Task details —
With the pictures left out, retype exactly the lines below starting at the line that contains "Esittely (119, 53)" and ending at the line that contains "Användarvillkor (1347, 1966)".
-- Available data follows --
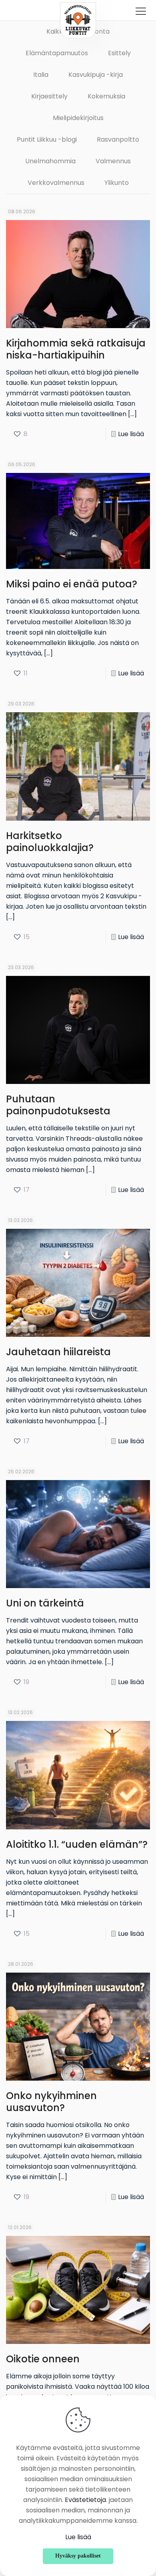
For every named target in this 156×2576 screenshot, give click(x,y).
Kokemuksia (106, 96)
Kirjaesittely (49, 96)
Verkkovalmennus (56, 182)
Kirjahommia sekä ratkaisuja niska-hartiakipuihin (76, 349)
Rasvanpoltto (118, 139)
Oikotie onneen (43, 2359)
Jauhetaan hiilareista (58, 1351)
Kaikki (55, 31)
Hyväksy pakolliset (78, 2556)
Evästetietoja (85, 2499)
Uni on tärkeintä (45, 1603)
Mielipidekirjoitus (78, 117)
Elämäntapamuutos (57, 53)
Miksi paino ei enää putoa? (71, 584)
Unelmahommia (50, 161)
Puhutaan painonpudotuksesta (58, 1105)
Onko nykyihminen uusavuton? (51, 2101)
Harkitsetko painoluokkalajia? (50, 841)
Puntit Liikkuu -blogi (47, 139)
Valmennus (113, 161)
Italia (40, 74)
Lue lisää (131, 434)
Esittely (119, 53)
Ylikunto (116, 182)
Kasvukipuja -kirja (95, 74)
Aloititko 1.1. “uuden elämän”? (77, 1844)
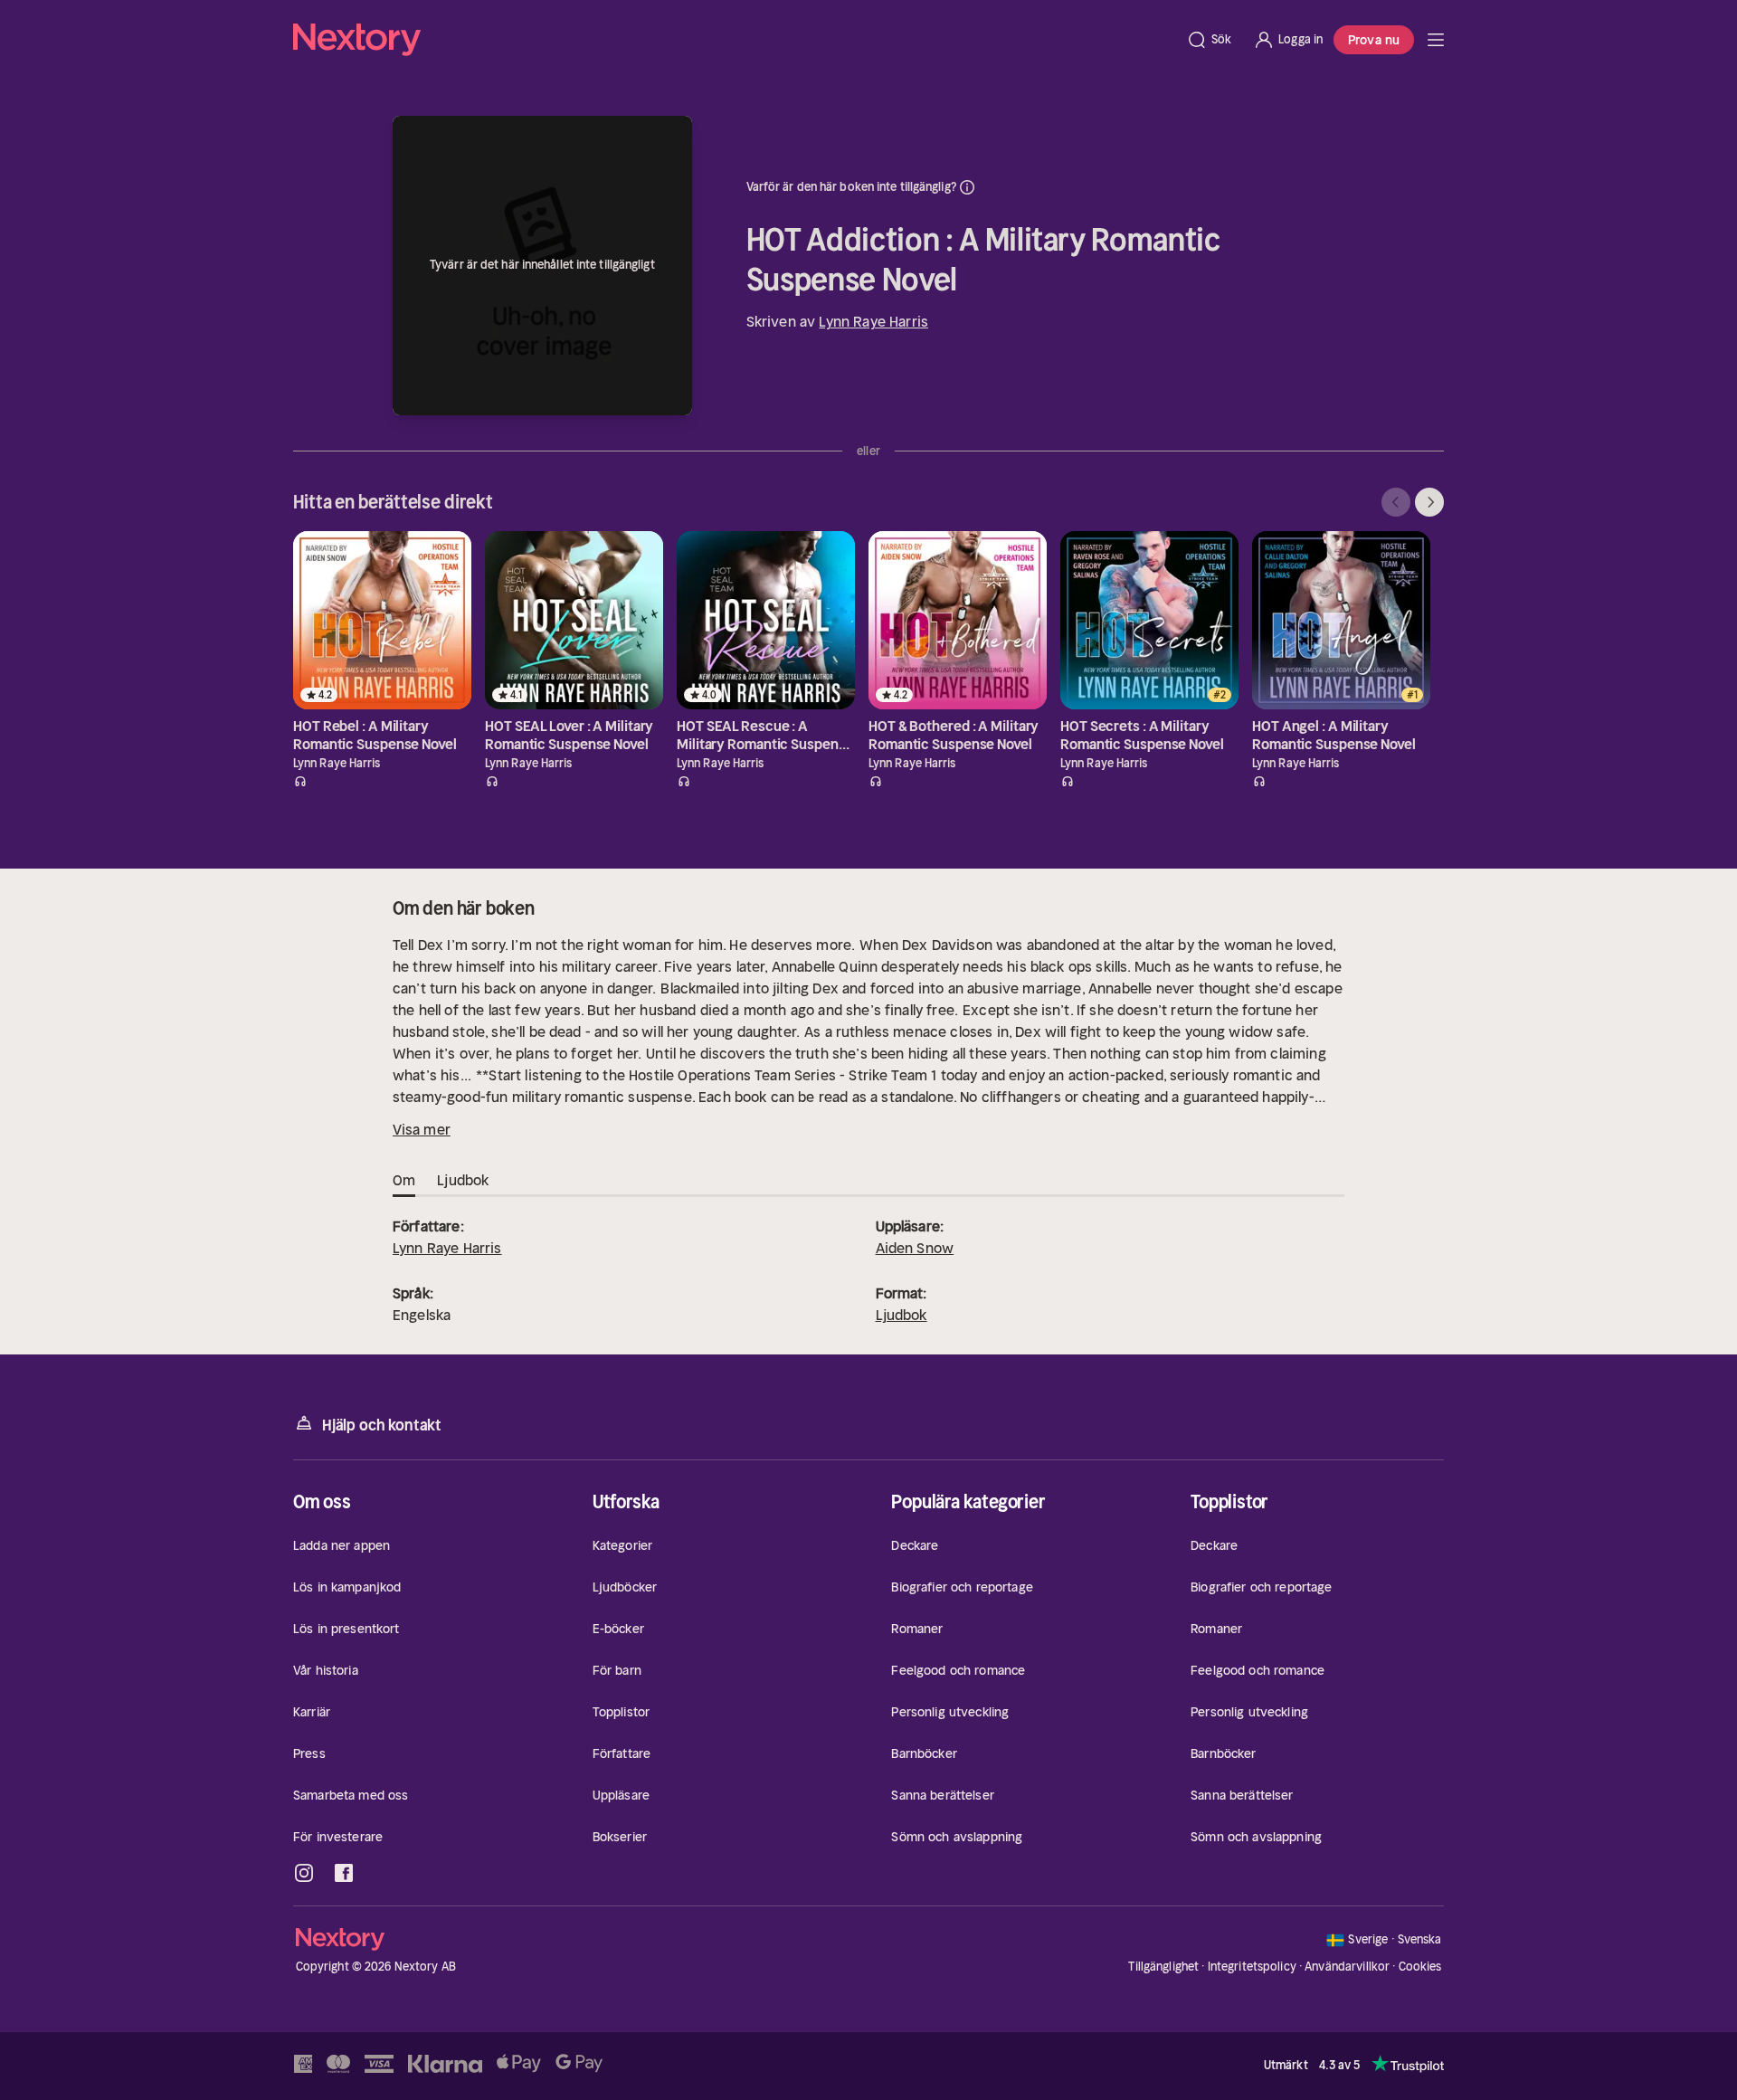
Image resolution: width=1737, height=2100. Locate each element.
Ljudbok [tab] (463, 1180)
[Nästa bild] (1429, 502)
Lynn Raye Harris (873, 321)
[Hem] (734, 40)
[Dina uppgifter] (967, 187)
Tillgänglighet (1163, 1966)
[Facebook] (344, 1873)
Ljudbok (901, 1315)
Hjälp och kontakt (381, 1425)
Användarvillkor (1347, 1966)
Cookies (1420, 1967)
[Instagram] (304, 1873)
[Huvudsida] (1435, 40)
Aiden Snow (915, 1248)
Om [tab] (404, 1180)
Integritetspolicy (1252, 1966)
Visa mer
-- Available data concluded --
Solution to this task —
Esittely (119, 53)
Ylikunto (116, 182)
Kasvukipuja -kirja (95, 74)
Aloititko 1.1. “uuden elämän”? (77, 1844)
Image resolution: width=1737, height=2100. Locate each element.
Ljudbok [tab] (463, 1180)
[Nästa bild] (1429, 502)
Lynn Raye Harris (873, 321)
[Hem] (734, 40)
[Dina uppgifter] (967, 187)
Tillgänglighet (1163, 1966)
[Facebook] (344, 1873)
Ljudbok (901, 1315)
Hjälp och kontakt (381, 1425)
Användarvillkor (1347, 1966)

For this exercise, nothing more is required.